The Fluctuating Mind Of A Palace Fan
Cast the mind back about two months and you would have been on the receiving end of verbal ridicule for suggesting that Palace might be in with the faintest hope of staying in the Premier League.
Nestled in the bottom three with twelve games to go, the Eagles were set to be consigned to the history books given the nature of a monstrous run-in that few people expected to cough up enough points.
It wasn’t a matter of who Palace could clamber above in order to survive, but rather a question of whether or not the Eagles were bad enough to beat Sunderland to bottom spot.
In regular circumstances, it would be foolish to write off a team with almost a third of the season to go, but prospective fixtures against the entire top six was sufficient evidence for some, including Palace fans, to start pulling open the trap door.
But Chelsea, Arsenal, and Liverpool were dispatched using expertly implemented tactical plans, with exhibitions of defensive compactness, fluid counter attacking, and the general sacrifice of any expendable energy playing central roles.
The 3-0 picking apart of the Gunners was a particular joy to behold, and perhaps the finest performance of Palace’s four year stint in the top-flight.
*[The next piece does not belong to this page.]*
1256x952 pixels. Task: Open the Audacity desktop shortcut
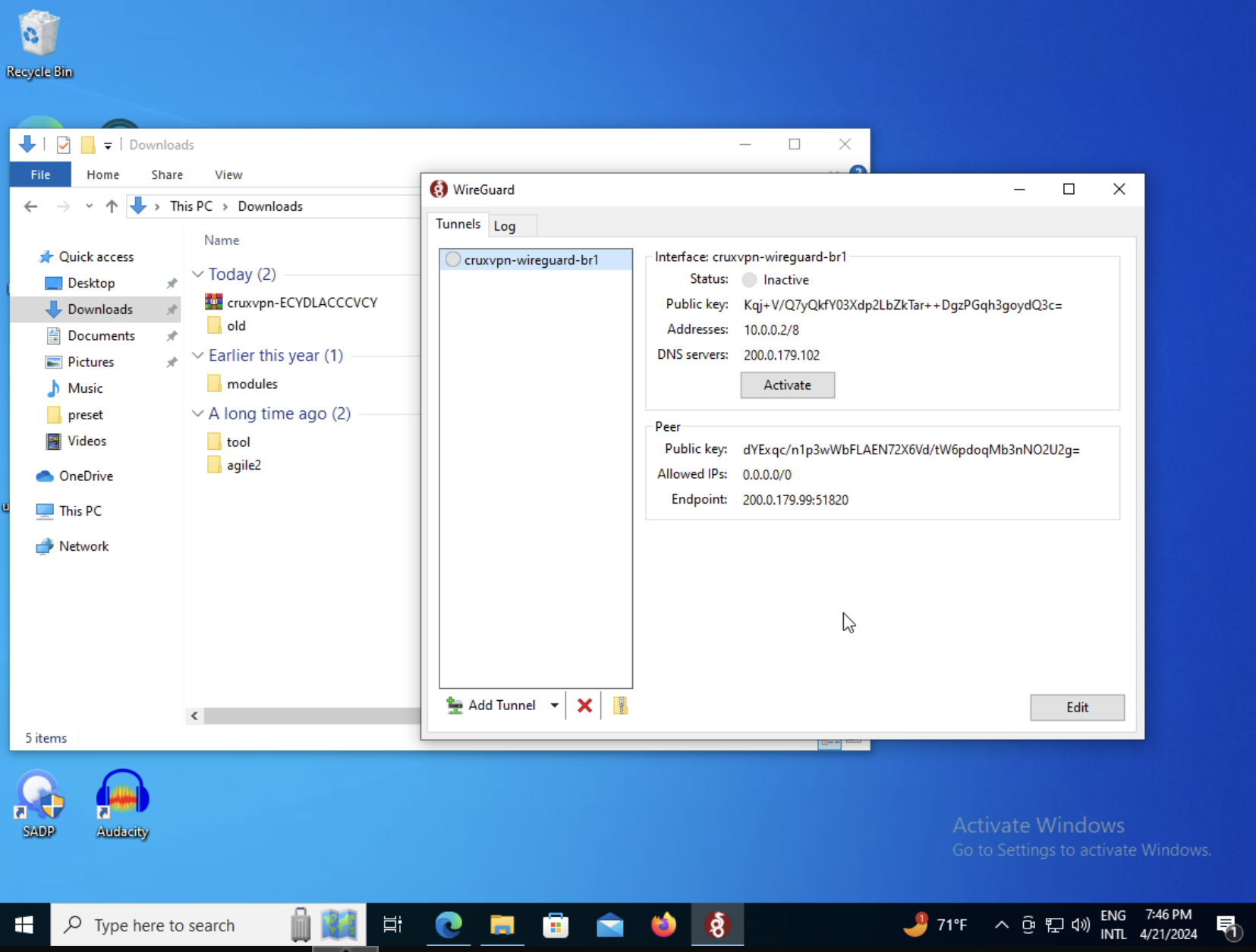point(122,803)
Twenty minutes of ‘Crystanbul’ aside, never before has one of the Premier League’s top sides been so convincingly contained at Selhurst Park, nor made to look so vulnerable to unrelenting waves of red and blue attack.
Despite this, the Eagles are still not quite safe and following the general doomsday reaction of Palace supporters to Swansea’s victory over Everton on Saturday, one would be forgiven for thinking that the South Londoners are no better off than they were at the end of February.
But the problem is that Palace are like a paradox. It’s impossible to talk about how well the team played in victory without highlighting some obvious exposable flaws, and yet it can be equally as difficult to rant in defeat without reconciling with the fact that on paper, the team should actually be quite good.
Indeed, nothing fluctuates like the mind of a football fan. As Palace supporters in particular, we have a tendency to get caught up, both in the misery of a losing run, and the sense of invincibility that comes with winning at places like Anfield and Stamford Bridge. Mainly because the team we support has an unfortunate ability to look remarkably cohesive one game, and equally alien to one another a week later.
With results come expectations, and while the Selhurst Park faithful try not to stray too far beyond the realm of cautious optimism, the run of form in April led to some admissions that Palace might be ready to leave talk of relegation behind.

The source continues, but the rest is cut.